▶ BLOCO DE TEXTO:
>>>>>

A Classificação Internacional de Doenças da Organização Mundial de Saúde define pedofilia como uma "preferência sexual por crianças, quer se trate de meninos, meninas ou de crianças de um ou do outro sexo, geralmente pré-púberes ou não" (CID 10, 2013)[v].
Assim, é estranho ao mundo jurídico o termo aqui debatido, pois “a pedofilia não está vinculada a uma definição legal, mas a uma definição clínica” (LANDINI, 2004, p.322). Ela flutua em uma linha tênue entre os institutos da Medicina Legal e da Psiquiatria, ora considerada como parafilia, ora como perversão.
Então, pessoas diagnosticadas como pedófilas necessitam de tratamento e acompanhamento caso a caso. Muitas vezes, pessoas que usam da rede mundial de computadores para distribuição e venda de fotos e vídeos de crianças sendo abusadas sexualmente não são pedófilos. Ora, “Uma pessoa pode produzir, vender ou trocar pornografia infantil, até mesmo fazer sexo com uma criança em situação de prostituição nas ruas, sem que seja necessariamente um pedófilo” (LANDINI, 2004, 323).

<<<<<

▶ SEÇÃO DE DADOS:
>>>>>

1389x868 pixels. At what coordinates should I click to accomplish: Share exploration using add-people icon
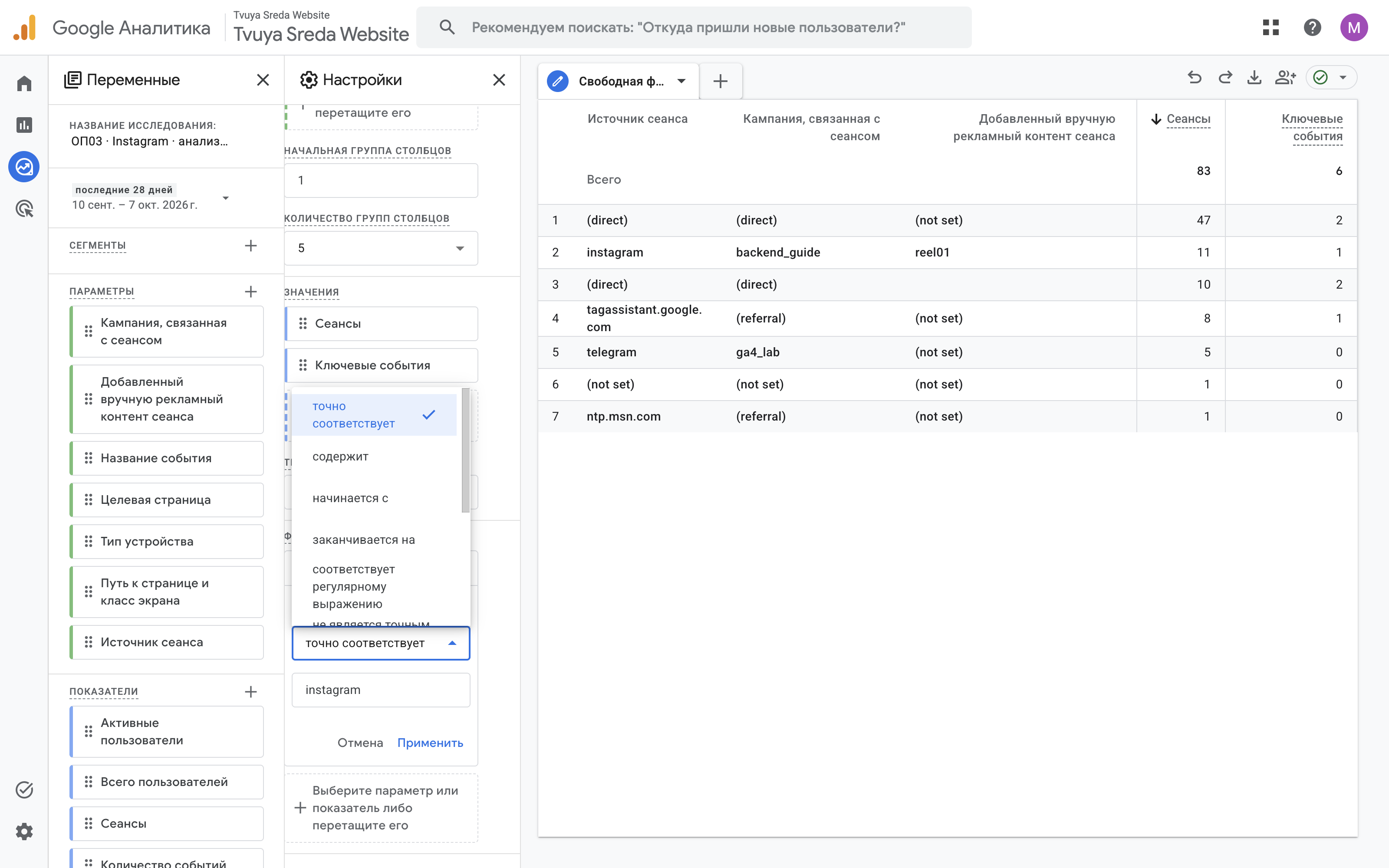tap(1285, 78)
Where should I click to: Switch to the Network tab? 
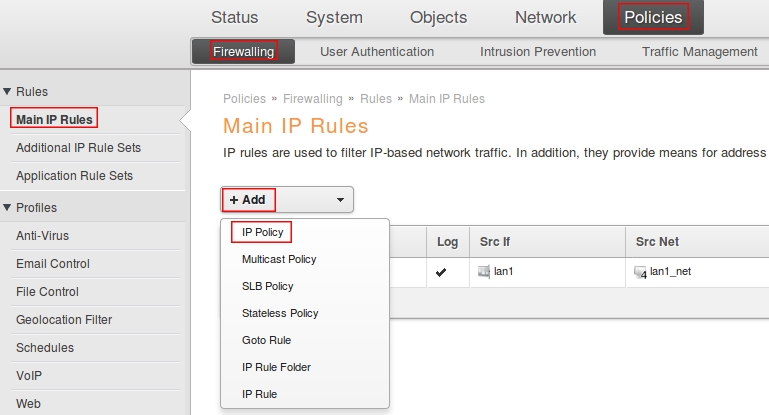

<<<<<

▶ SOLICITAÇÃO DE TRABALHO A:
Responda, com base no texto sobre pedofilia:
(i) Qual organização é responsável pela Classificação Internacional de Doenças citada?
(ii) Segundo Landini, a pedofilia está vinculada a que tipo de definição?
(iii) Quem, de acordo com o texto, necessita de tratamento e acompanhamento caso a caso?
▶ SOLICITAÇÃO DE TRABALHO B: Reproduza o trecho do texto sobre pedofilia de "Assim, é estranho" até "ora como perversão.", inclusive.
▶ SOLICITAÇÃO DE TRABALHO C: Dê continuidade ao texto sobre pedofilia a partir do ponto em que ele termina.

▶ RESPOSTA À TAREFA A:
(i) A Organização Mundial de Saúde.
(ii) A uma definição clínica, e não a uma definição legal.
(iii) As pessoas diagnosticadas como pedófilas.

▶ RESPOSTA À TAREFA B:
Assim, é estranho ao mundo jurídico o termo aqui debatido, pois “a pedofilia não está vinculada a uma definição legal, mas a uma definição clínica” (LANDINI, 2004, p.322). Ela flutua em uma linha tênue entre os institutos da Medicina Legal e da Psiquiatria, ora considerada como parafilia, ora como perversão.

▶ RESPOSTA À TAREFA C:
É que a mídia, nos seus diversos formatos, fazem um estardalhaço com as informações que possuem, colocando doentes e aproveitadores em um mesmo balaio, não se preocupando em conceituar o pedófilo como doente, e sim como criminoso que tem que ser punido e não tratado. É interessante frisar que a pornografia infantil é perseguida pelos dispositivos do Estatuto da Criança e do Adolescente, tornando-se crime apenas com uma única conduta delitiva. Já a pedofilia necessita de uma reiteração das atitudes (CASTRO; BULAWISKI, 2011).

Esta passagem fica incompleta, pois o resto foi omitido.